Rust also has inclusivity clearly specified in their code of conduct: "We are committed to providing a friendly, safe and welcoming environment for all, regardless of the level of experience, gender identity and expression, sexual orientation, disability, personal appearance, body size, race, ethnicity, age, religion, nationality, or other similar characteristic." Making inclusivity a core value is likely one of the reasons the Rust community is so strong.
### Takeaways
The core takeaway from the open source projects is that the communities are super welcoming and foster an incredibly inclusive environment. The inclusive environment combined with mentorship programs, consensus based decision-making and in person meetups create a work environment where everyone is comfortable sharing their ideas and unique perspective, resulting in great software being created. For companies that want to implement GDSE ensuring that their developers feel included and part of a community just like in open source projects will likely lead to better results. This sense of community can be created by organizing events, mentorship programs and by ensuring that the company attempting GDSE prioritizes inclusivity.
## Standardized workflows
In industry settings GDSE is often accompanied by distributed Scrum, but in open source settings with thousands of developers other workflows are utilized. The workflows in open source projects make it easy to see things like; who is currently working on what, what is already done, do all tests still pass. Being aware of these things greatly reduces misunderstandings. Let's take a look at how each open source project manages its workflows.
### Kubernetes
The Kubernetes community performs triage on issues and pull requests. Important issues and pull requests are labelled according to their priority and to what part of the system they correspond. Kubernetes also has an entire subcommunity dedicated to the test and releasing infrastructure of Kubernetes. These structured workflows make the process of contributing and building the Kubernetes project as hassle-free as possible. In the image below you can see a snapshot of open pull requests of the Kubernetes Github. Note how well tagged all pull requests are.

### Apache foundation
As opposed to Kubernetes, the Apache foundation tracks issues on Jira and Bugzilla[[6]]. Communication between developers happens in the comment section of these issues, and in the comment section of the pull requests. Apache teams use static code analysis tools and linters to ensure a baseline quality of the codebase. The CI/CD tools of choice for most Apache projects is Github CI.
### Rust
Rust uses different CI/CD tools for different parts, but most of Rust uses [Rust CI], which is a CI made by the Rust community. Rust works with Github pull requests just like other projects combined with the CI/CD tooling. Therefore, the workflow for contributing to the codebase is quite standardized. One cool thing about how Rust handles issues is that they, when needed, require the person who makes an issue to explain the idea behind the issue in a meeting. This ensures that the issues are understood and aligned with the project. Since there are many issues to work on, Rust has a specialized team that categorizes the issues into different [priority levels]. The general procedure is shown below.
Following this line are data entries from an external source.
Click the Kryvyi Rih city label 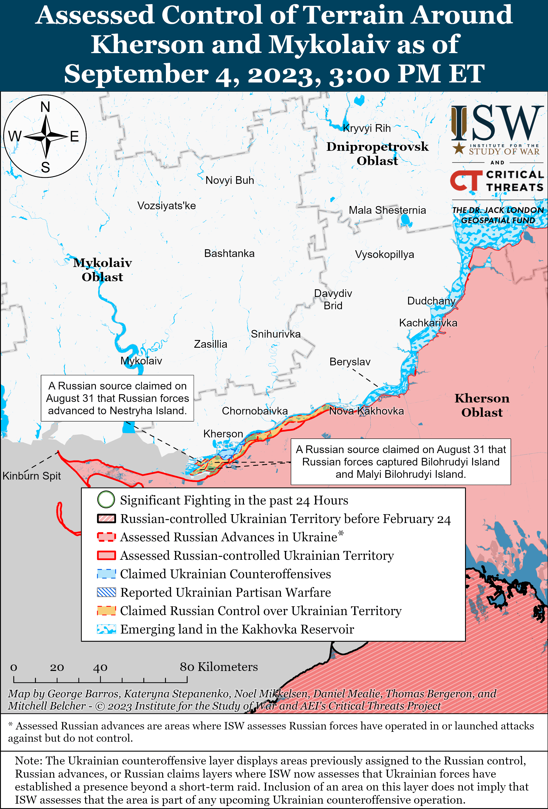[367, 128]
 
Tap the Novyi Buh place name [230, 180]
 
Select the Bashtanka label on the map [229, 253]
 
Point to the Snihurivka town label [276, 334]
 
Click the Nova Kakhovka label [366, 411]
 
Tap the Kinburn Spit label [32, 476]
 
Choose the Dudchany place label [431, 301]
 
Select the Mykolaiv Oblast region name [102, 270]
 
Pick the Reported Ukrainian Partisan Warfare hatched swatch [106, 592]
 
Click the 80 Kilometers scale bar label [219, 667]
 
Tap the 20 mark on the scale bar [57, 667]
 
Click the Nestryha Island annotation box [117, 398]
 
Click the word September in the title [136, 74]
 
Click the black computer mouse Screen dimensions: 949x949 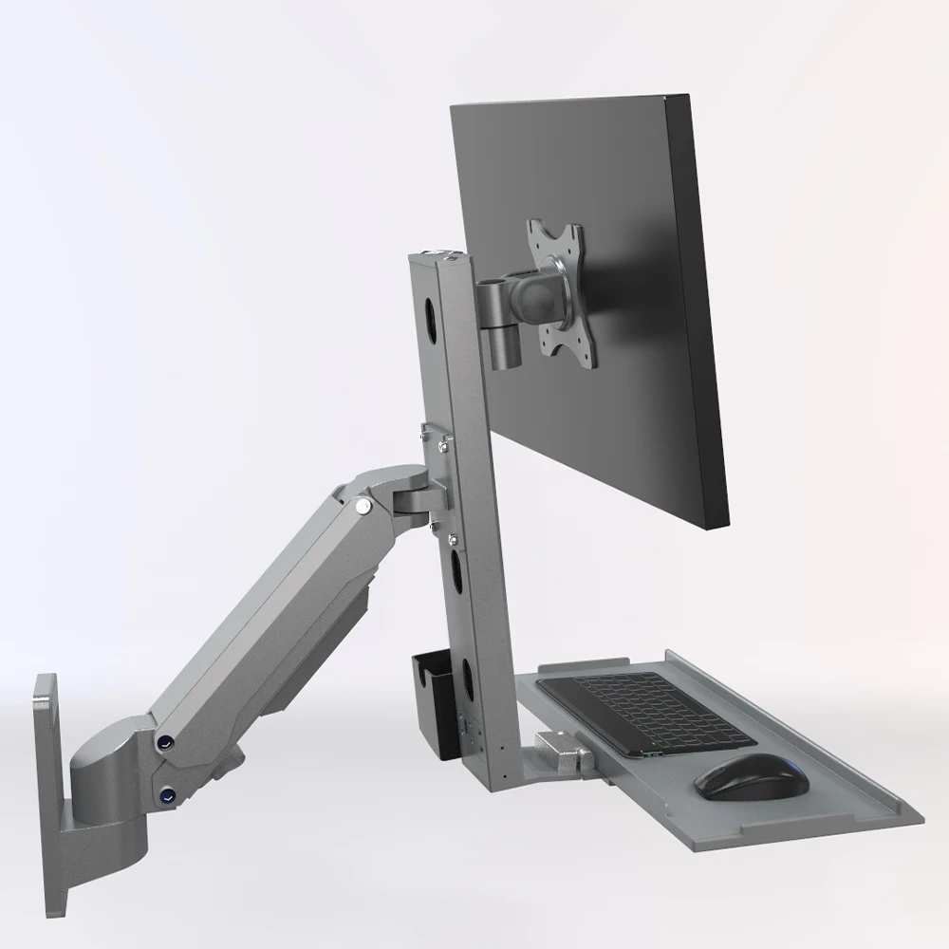[751, 776]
<!-- meeting is held so that questions can be asked about the issue and to determine its relevance and priority for the Rust project. -->
### Takeaways
All three open source projects have impressive and standardized workflows by utilizing Github and CI/CD tooling to the greatest extent possible. All the infrastructure code is automated and of high quality. A new contributor can easily see the status of things like; state of an issue, state of pull request, state of a discussion and more. What teams doing GDSE should takeaway from these open source projects is that standardizing workflows and accurately labeling pull requests helps to reduce misunderstanding leading to less rework. The workflows can only be standardized if CI/CD tooling is utilized which should be a given for any company serious about GDSE.
## Conclusion
In conclusion, these 3 open source communities function so well because of:
1. The high quality of the documentation, allowing people to quickly find information they require.
2. The easy to use and archived communication channels, allowing anyone to easily obtain information from previous questions/discussions.
3. The strong sense of community obtained by having inclusivity as one of the core values and by creating a safe space for everyone to share their ideas and contribute.
4. The standardized workflows, which make sure work is organized and picked up by the right people.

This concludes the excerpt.